Go through the data below and copy each line where the word "will" occurs.

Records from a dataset
* * * * * * * * *

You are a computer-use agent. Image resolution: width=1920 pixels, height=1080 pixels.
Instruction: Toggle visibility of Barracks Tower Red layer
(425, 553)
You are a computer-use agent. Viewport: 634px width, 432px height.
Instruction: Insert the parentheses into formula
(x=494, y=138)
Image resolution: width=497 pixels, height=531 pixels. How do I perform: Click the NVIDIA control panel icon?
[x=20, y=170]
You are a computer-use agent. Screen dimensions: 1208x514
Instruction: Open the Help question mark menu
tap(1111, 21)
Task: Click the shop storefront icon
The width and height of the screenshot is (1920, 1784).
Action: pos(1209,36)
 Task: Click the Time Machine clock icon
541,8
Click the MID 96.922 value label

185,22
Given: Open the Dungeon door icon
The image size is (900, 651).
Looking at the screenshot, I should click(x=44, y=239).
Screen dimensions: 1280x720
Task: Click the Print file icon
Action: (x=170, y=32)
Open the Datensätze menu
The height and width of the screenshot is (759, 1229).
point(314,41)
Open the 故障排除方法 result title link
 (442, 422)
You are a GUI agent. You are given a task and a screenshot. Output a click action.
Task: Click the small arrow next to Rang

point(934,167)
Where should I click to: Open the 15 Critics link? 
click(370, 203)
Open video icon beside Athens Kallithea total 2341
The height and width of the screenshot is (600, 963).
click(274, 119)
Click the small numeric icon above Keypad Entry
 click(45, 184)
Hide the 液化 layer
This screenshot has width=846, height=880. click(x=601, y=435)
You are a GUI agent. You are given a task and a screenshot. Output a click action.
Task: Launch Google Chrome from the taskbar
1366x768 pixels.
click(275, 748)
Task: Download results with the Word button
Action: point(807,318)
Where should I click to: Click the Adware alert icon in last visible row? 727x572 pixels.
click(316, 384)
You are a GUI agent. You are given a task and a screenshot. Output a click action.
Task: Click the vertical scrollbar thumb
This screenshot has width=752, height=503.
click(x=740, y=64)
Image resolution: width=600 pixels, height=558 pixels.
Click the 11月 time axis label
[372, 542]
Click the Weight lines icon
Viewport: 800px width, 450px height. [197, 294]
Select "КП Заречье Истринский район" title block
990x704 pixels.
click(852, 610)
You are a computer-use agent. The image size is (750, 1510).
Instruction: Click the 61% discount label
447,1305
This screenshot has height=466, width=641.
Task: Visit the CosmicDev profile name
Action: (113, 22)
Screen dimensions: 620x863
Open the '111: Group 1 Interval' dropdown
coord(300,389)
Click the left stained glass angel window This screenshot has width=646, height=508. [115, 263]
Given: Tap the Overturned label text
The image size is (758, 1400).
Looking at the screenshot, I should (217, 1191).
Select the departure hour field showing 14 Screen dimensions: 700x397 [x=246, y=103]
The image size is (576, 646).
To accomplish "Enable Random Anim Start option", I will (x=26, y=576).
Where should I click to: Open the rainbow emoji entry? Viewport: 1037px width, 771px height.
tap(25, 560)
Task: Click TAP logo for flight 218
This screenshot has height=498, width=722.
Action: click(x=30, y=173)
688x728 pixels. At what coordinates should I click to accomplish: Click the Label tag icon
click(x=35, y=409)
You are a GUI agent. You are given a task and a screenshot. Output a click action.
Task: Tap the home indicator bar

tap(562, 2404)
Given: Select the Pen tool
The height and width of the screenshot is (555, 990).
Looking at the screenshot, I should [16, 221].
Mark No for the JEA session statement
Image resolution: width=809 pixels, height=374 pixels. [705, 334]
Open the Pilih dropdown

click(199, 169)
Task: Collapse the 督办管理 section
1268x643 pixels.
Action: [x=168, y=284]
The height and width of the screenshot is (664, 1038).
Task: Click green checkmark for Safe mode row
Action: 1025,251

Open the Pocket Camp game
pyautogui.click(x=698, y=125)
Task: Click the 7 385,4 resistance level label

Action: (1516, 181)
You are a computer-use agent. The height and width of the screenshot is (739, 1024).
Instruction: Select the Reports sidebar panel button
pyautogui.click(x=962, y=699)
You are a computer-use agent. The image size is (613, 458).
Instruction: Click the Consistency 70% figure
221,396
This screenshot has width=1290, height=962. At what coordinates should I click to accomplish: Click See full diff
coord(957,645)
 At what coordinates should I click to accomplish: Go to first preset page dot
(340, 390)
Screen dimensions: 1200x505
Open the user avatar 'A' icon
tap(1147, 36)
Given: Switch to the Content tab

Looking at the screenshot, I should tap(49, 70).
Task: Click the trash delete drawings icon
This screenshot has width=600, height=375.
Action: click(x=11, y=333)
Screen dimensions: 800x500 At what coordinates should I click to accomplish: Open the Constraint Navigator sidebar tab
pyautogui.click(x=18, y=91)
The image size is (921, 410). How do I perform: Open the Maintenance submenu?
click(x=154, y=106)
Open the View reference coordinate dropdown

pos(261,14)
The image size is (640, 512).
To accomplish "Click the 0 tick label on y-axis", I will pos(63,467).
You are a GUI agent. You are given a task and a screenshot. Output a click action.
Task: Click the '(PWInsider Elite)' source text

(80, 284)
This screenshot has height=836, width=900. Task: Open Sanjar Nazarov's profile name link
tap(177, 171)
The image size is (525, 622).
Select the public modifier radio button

* * * * * * * * *

[ANSWER BELOW]
To accomplish "Enable Random Anim Start option", I will (x=26, y=576).
To accomplish "Click the 0 tick label on y-axis", I will pos(63,467).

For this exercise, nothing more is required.